━━ Records shown ━━

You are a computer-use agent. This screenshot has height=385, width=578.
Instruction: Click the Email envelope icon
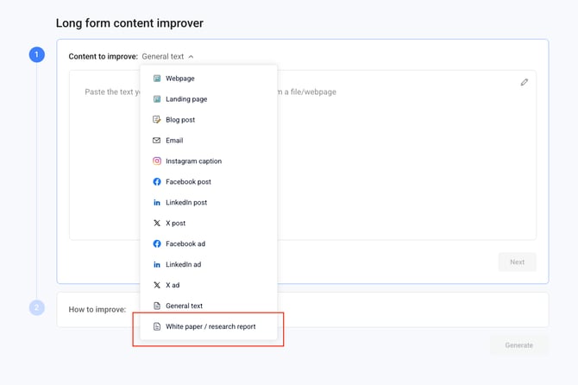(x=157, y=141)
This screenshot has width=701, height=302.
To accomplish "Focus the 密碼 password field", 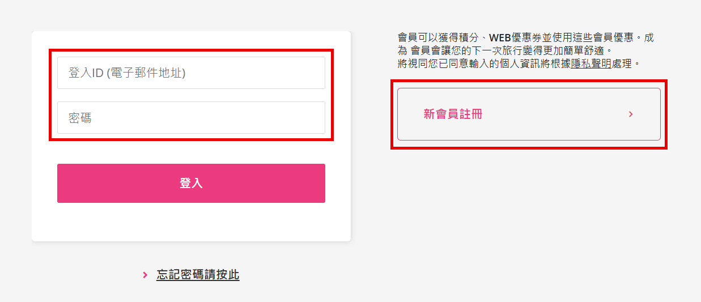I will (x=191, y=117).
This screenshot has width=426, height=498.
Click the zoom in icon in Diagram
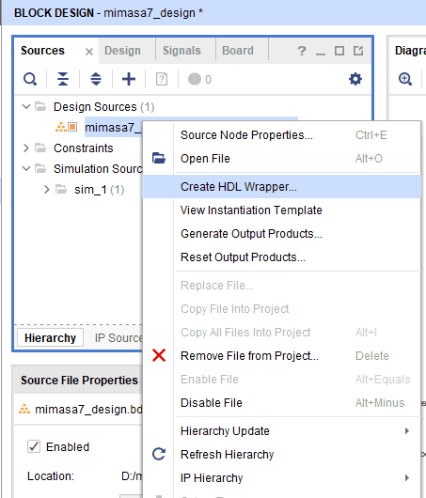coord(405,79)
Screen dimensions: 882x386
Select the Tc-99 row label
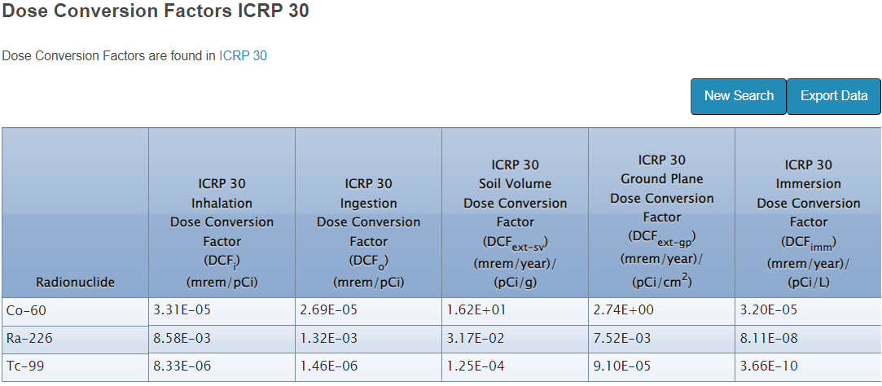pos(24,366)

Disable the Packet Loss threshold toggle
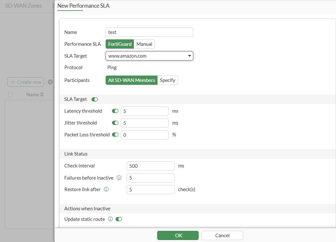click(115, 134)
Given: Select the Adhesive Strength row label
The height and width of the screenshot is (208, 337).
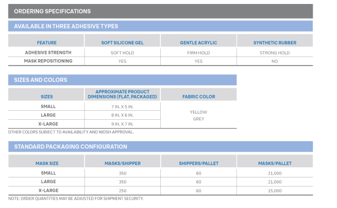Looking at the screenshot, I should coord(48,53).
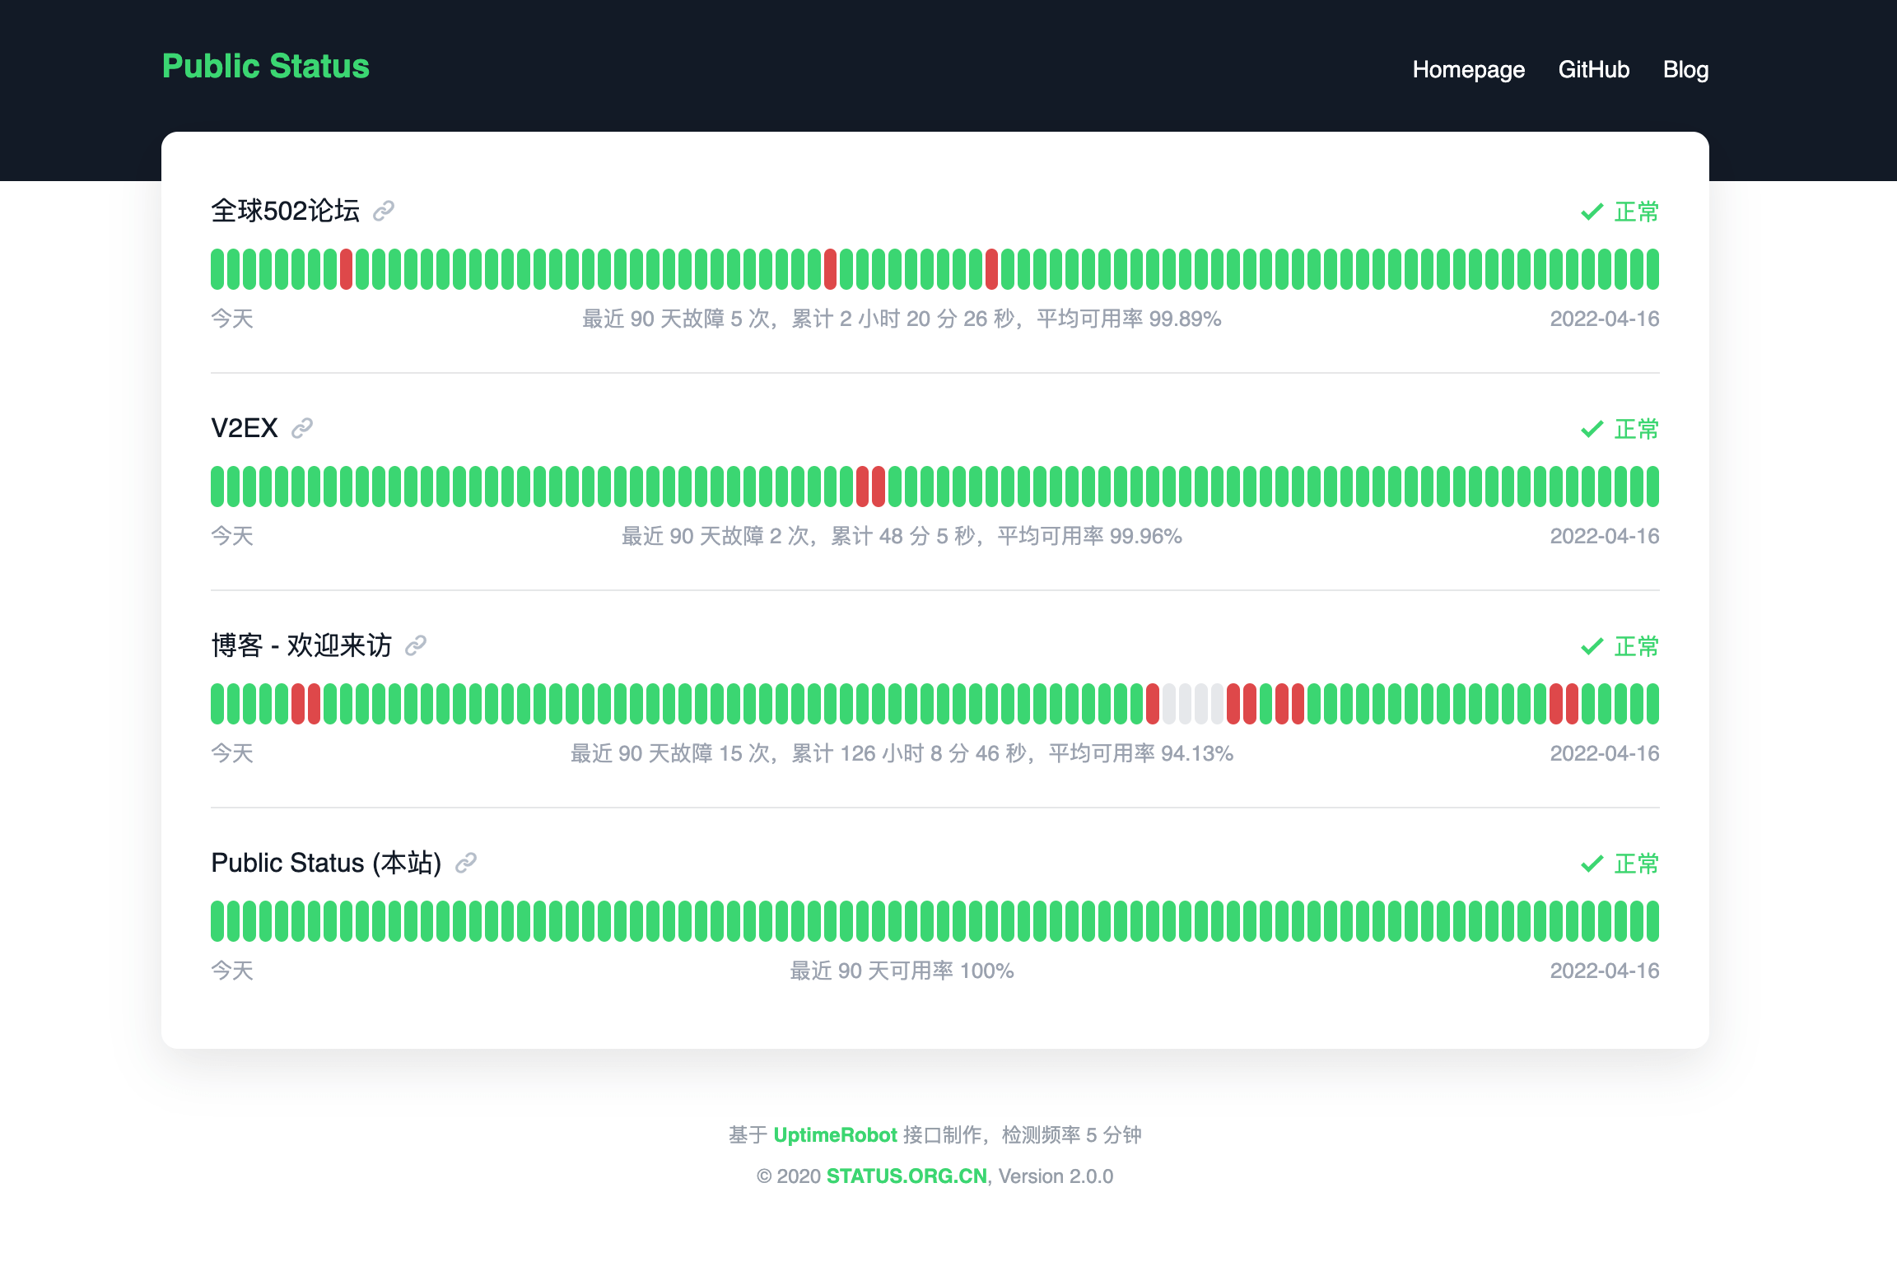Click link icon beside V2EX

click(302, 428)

━━━

Brief:
Rewrite the listing from the line with "Given: Select the Adhesive Strength row label" up to and including its last line, changing "Adhesive Strength" to "Bond Strength" and keeping everything else the same. Leave out the pictures.

Written reply:
Given: Select the Bond Strength row label
The height and width of the screenshot is (208, 337).
Looking at the screenshot, I should coord(48,53).
Click link icon beside V2EX

click(302, 428)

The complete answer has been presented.